En teoría estamos ante una divisa digital. Pero ¿acaso cumple los tres requisitos esenciales del dinero, es decir, ser un medio de pago, unidad de cuenta reserva de valor? Es verdad que se puede usar en determinados pagos. No muchos y, además, cuesta saber lo que vale. Si en enero con un bitcóin se podía comprar un iPhone X, ahora, con esa misma unidad, se pueden adquirir 16. No olvidemos que no hace tanto, cuando se creó esta criptomoneda ('palabro' con el que se definen los medios digitales de intercambio) en el 2009, no daba ni para comprar un chicle.

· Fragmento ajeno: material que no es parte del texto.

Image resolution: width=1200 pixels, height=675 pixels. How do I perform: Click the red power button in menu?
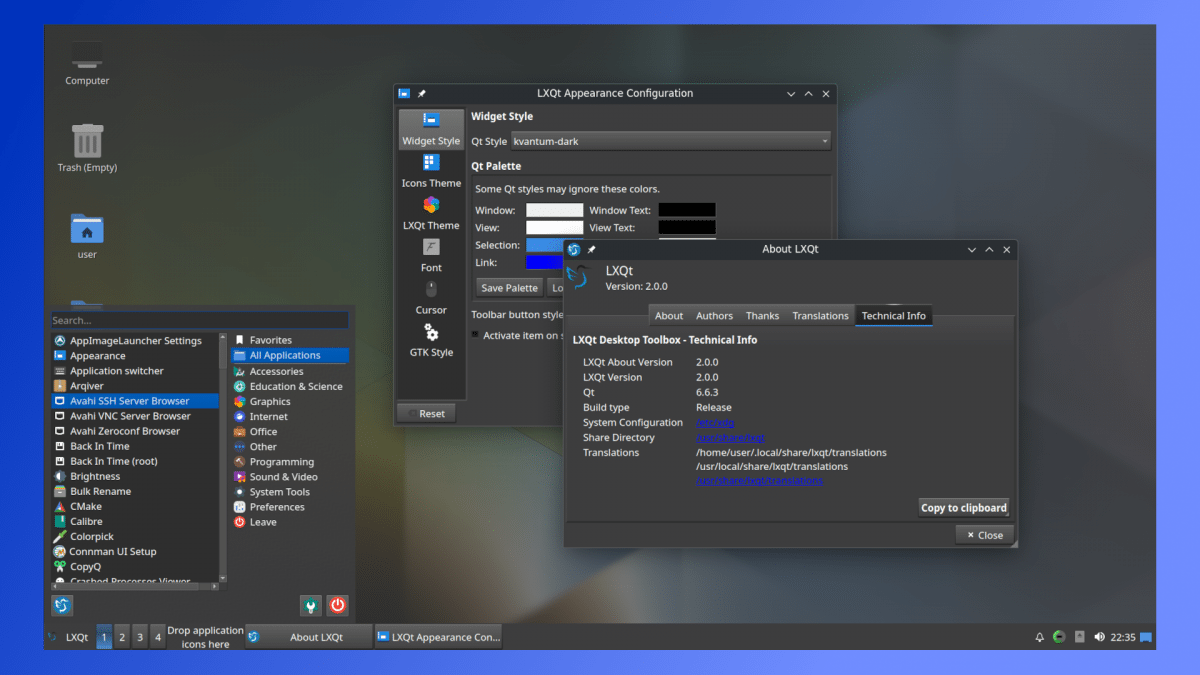coord(338,605)
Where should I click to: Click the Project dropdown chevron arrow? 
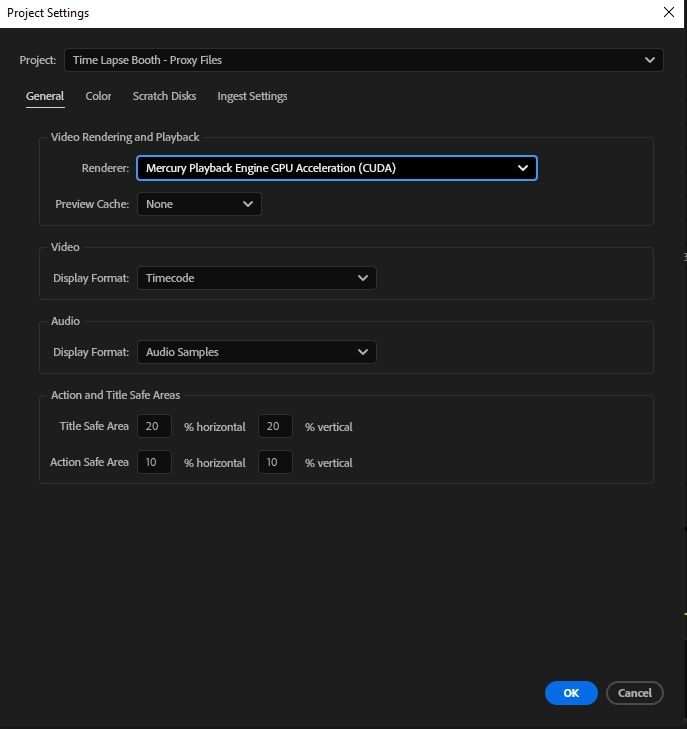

Como unidad de cuenta, dada su volatilidad, sería arriesgado usarla, por ejemplo, para una hipoteca. El préstamo en bitcóins se habría multiplicado por 10 en meses, mientras que el sueldo en euros seguiría valiendo hoy igual, un poco más o un poco menos que en un año atrás. Algo parecido a las hipotecas multidivisa.

Y lo mismo sucede como reserva de valor. Una divisa que se intercambia hoy muy por encima de los 10.000 dólares puede caer en segundos. Ya se ha visto. De catapulta a tobogán, sin solución de continuidad. Es verdad, que por sus propias características de oferta limitada, la tendencia es, a mayor demanda, alza de la cotización. Pero una venta de bitcóins (no hace falta que sea muy masiva) podría provocar un desplome.

Ante todo ello, cuidado. Experimente, si quiere, pero con poco dinero. No se juegue todos los ahorros en una sola apuesta, por más que se lo aconseje un amigo o un cuñado que trabaja en el sector financiero. Pensemos que Warren Buffett, uno de los hombres más ricos del mundo, tiene una máxima: «No invierto en nada que no entienda». ¿Acaso somos los demás más sabios?

Y si tuvo la suerte de comprar bitcóins a 1.000 (por ejemplo en enero), recuerde que cuando a Edmond de Rothschild, miembro de una acaudalada saga de banqueros, le preguntaban por el secreto de su riqueza, decía: «Siempre vendo demasiado pronto». O lo que es lo mismo, que otro gane el último céntimo o que sea otro el que apague la luz.